EXERCISE PROMPT: Drop every picture and copy exactly the lines from the one with "Open the Skin menu tab" through the last line of the listing below.

GIVEN DATA:
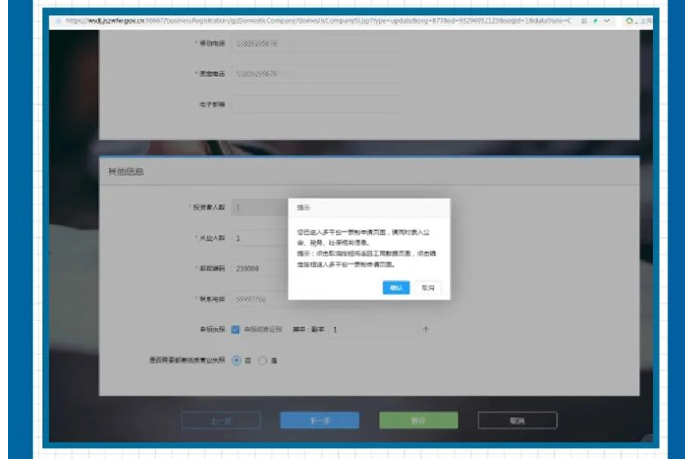Open the browser address bar dropdown arrow
Screen dimensions: 693x459
coord(607,20)
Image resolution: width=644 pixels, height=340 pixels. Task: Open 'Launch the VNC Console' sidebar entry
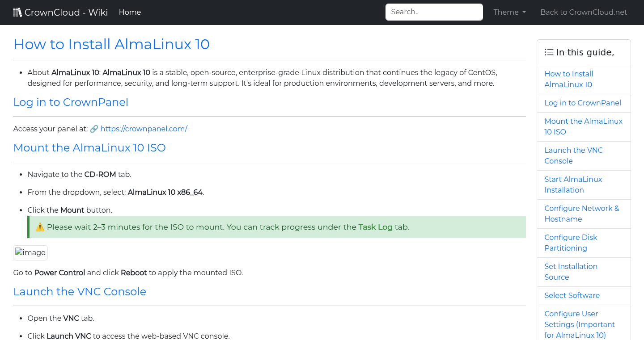point(574,155)
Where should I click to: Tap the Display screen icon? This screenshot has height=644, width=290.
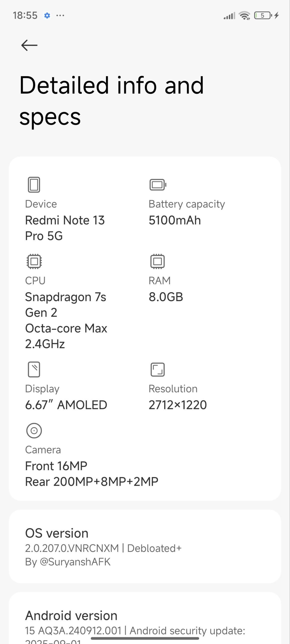pyautogui.click(x=34, y=370)
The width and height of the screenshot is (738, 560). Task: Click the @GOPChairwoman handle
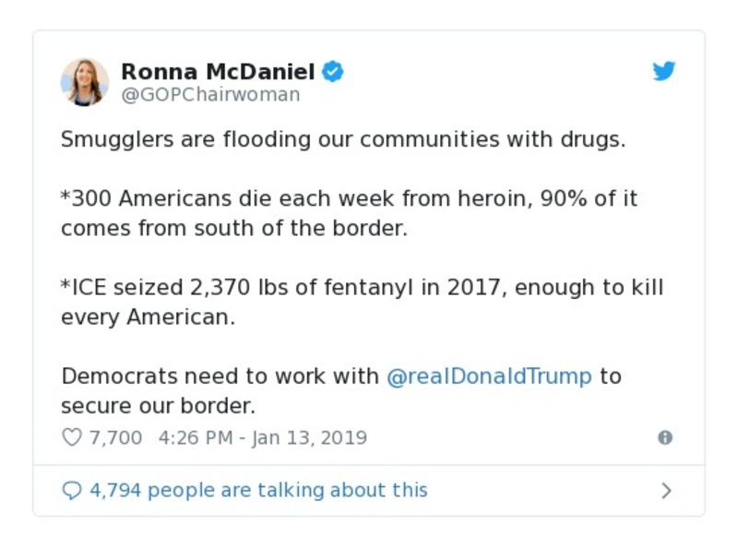click(x=213, y=94)
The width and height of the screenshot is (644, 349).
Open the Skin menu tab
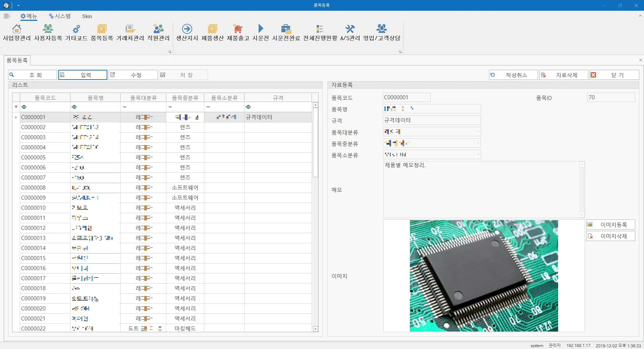87,16
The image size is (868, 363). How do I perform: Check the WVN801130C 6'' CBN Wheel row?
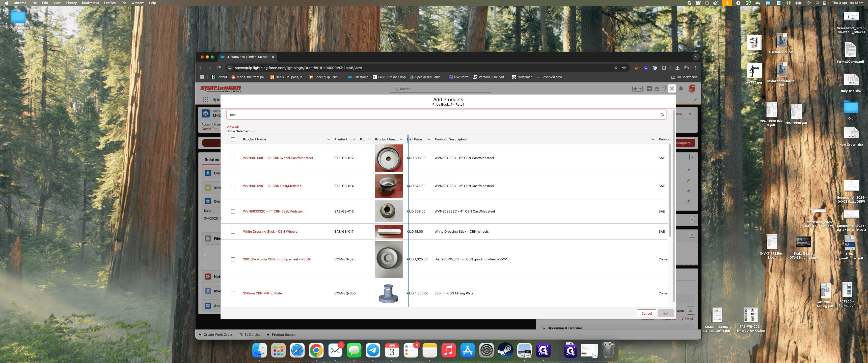(x=233, y=158)
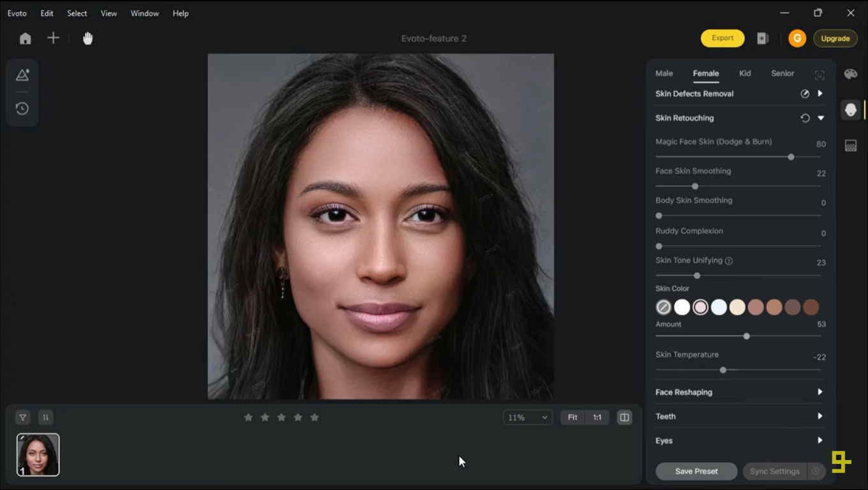Select the photo thumbnail in the filmstrip
The width and height of the screenshot is (868, 490).
(x=37, y=454)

RESPONSE:
Open the Skin menu tab
87,16
The image size is (868, 363). How do I perform: Check the WVN801130C 6'' CBN Wheel row?
(x=233, y=158)
Select the photo thumbnail in the filmstrip
The width and height of the screenshot is (868, 490).
(x=37, y=454)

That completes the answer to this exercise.